The framework helps organizations with expanded public cloud infrastructure obtain their enterprise objectives guided by the Nicely-Architected advantages powered by an event-driven structure.
The event-driven Amazon Redshift lakehouse structure resolution provides close to real-time actionable insights on decision-making, management, and accountability. The event-driven architecutre might be distilled into modules which might be added or deleted relying in your technical/enterprise objectives.
The workforce is exploring new methods to decrease the full price of possession. They’re evaluating Amazon Redshift Serverless for transient database workloads in addition to exploring Amazon DataZone to combination and correlate knowledge sources into an information catalog to share amongst groups, purposes, and features of companies in a democratized method. We are able to enhance visibility, productiveness, and scalability with a well-thought-out lakehouse resolution.
We invite organizations and enterprises to take a holistic strategy to know their cloud sources, infrastructure, and purposes. You’ll be able to allow and educate your groups by way of a single pane of glass, whereas working on an information modernization lakehouse making use of Nicely-Architected ideas, greatest practices, and cloud-centric rules. This resolution can in the end allow close to real-time streaming, leveling up a COE Framework properly into the longer term.
Concerning the Authors
Sean Zou is a Cloud Operations chief with MuleSoft at Salesforce. Sean has been concerned in lots of elements of MuleSoft’s Cloud Operations, and helped drive MuleSoft’s cloud infrastructure to scale greater than tenfold in 7 years. He constructed the Oversight Engineering perform at MuleSoft from scratch.

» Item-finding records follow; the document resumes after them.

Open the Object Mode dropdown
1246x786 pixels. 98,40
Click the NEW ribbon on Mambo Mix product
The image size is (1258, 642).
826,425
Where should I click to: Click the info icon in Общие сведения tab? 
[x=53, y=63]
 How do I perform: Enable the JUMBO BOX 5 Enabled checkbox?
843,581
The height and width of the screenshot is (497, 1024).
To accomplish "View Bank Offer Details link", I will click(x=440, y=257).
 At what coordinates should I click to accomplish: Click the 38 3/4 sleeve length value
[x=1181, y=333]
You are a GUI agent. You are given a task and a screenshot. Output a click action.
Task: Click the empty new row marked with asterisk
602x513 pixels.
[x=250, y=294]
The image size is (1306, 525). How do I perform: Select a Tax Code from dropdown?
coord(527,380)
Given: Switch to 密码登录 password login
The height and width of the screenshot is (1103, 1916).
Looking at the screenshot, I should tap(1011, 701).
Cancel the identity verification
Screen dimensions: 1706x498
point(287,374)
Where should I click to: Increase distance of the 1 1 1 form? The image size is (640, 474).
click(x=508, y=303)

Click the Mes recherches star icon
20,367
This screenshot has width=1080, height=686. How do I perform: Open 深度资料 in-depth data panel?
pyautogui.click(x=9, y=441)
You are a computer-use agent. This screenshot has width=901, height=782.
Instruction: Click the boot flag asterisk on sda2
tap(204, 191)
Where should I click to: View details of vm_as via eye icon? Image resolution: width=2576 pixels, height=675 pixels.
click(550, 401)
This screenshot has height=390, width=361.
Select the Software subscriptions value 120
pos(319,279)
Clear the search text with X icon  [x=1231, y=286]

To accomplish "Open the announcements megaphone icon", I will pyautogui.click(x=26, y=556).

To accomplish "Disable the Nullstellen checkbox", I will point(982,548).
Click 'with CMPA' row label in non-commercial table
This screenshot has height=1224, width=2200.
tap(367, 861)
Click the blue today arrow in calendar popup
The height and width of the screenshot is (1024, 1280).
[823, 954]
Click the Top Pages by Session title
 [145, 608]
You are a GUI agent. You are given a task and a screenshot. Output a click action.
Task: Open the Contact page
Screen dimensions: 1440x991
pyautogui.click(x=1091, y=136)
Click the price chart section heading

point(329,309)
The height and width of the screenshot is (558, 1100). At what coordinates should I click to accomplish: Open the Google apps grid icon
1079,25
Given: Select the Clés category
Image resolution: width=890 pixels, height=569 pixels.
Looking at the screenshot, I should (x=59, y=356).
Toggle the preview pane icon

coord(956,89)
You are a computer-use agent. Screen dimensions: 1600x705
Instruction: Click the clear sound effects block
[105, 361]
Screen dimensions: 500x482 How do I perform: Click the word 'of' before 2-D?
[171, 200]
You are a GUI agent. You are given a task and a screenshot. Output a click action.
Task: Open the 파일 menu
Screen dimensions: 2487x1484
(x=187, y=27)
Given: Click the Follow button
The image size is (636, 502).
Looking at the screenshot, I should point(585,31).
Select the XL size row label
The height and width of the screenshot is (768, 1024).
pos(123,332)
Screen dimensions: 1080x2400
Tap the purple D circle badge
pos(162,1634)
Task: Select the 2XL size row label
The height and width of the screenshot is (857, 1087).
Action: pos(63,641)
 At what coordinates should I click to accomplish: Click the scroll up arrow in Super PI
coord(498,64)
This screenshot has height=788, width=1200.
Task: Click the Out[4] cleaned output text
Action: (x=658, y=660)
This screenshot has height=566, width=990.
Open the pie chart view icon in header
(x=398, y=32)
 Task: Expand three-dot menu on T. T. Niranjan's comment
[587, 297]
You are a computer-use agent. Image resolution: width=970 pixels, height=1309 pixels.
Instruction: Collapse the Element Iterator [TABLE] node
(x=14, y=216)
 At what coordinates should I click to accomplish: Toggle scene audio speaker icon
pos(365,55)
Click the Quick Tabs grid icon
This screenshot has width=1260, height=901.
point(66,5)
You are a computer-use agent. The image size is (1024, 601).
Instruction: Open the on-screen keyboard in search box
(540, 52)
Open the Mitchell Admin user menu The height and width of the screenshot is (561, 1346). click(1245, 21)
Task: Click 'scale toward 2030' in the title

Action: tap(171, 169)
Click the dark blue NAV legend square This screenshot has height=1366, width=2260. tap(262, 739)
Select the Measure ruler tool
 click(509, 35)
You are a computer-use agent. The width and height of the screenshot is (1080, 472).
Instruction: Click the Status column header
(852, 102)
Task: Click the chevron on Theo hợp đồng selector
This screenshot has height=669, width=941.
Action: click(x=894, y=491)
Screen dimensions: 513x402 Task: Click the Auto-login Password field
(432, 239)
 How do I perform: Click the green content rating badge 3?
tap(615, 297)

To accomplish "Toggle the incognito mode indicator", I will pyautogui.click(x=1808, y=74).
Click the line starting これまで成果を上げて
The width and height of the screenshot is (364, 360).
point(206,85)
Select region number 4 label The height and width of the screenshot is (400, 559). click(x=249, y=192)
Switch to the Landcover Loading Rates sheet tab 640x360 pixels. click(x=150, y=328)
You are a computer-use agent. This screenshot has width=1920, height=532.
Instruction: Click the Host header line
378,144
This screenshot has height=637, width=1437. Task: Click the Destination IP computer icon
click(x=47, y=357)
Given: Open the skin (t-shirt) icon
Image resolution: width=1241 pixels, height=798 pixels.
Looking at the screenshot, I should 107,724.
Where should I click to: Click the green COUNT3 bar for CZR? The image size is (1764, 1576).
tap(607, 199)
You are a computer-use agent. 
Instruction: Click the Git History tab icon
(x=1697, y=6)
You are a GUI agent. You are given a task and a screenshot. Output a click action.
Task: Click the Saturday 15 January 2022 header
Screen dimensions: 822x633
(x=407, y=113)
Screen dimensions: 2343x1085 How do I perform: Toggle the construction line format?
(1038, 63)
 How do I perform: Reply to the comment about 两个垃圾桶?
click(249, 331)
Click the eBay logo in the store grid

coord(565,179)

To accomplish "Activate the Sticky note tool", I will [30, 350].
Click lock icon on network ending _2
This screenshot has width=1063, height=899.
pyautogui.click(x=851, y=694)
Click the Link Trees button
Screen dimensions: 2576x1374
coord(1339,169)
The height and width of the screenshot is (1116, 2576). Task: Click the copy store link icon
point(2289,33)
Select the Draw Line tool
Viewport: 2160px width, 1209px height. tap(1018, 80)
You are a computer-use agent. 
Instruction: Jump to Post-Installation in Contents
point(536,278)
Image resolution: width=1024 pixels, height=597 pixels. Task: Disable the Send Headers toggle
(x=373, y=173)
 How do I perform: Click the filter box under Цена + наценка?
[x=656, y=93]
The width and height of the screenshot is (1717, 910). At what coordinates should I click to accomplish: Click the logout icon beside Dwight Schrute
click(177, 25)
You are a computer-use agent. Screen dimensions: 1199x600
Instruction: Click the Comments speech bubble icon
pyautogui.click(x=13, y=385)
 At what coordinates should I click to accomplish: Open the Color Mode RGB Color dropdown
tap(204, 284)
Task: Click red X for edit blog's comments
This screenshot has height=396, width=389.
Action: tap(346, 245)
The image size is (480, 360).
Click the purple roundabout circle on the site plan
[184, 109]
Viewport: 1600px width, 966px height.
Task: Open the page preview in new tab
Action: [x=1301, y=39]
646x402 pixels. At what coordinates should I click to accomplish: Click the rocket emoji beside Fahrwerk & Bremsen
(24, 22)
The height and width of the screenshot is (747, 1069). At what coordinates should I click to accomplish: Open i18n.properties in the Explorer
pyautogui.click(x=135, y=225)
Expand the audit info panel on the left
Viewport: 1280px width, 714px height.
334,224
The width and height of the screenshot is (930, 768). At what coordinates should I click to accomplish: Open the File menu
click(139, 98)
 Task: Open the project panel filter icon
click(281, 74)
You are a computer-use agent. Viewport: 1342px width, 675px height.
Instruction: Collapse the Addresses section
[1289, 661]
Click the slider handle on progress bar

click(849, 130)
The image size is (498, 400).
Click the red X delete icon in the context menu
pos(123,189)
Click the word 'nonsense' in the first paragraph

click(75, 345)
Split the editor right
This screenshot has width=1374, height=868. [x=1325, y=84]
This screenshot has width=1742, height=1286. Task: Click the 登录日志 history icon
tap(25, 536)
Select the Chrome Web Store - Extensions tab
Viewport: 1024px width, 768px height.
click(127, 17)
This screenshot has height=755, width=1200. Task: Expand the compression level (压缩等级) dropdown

Terry Quan focuses on FinOps points. He works on MuleSoft Engineering on cloud computing budgets and forecasting, price discount efforts, costs-to-serve, and coordinates with Salesforce Finance. Terry is a FinOps Practitioner and Skilled Licensed.
Audrey Yuan is a Software program Engineer with MuleSoft at Salesforce. Audrey works on knowledge lakehouse options to assist drive cloud maturity throughout the six pillars of the Nicely-Architected Framework.
Rueben Jimenez is a Senior Options Architect at AWS, designing and implementing complicated knowledge analytics, AI/ML, and cloud infrastructure options.
Avijit Goswami is a Principal Options Architect at AWS specialised in knowledge and analytics. He helps AWS strategic prospects in constructing high-performing, safe, and scalable knowledge lake options on AWS utilizing AWS managed providers and open supply options. Outdoors of his work, Avijit likes to journey, hike, watch sports activities, and take heed to music.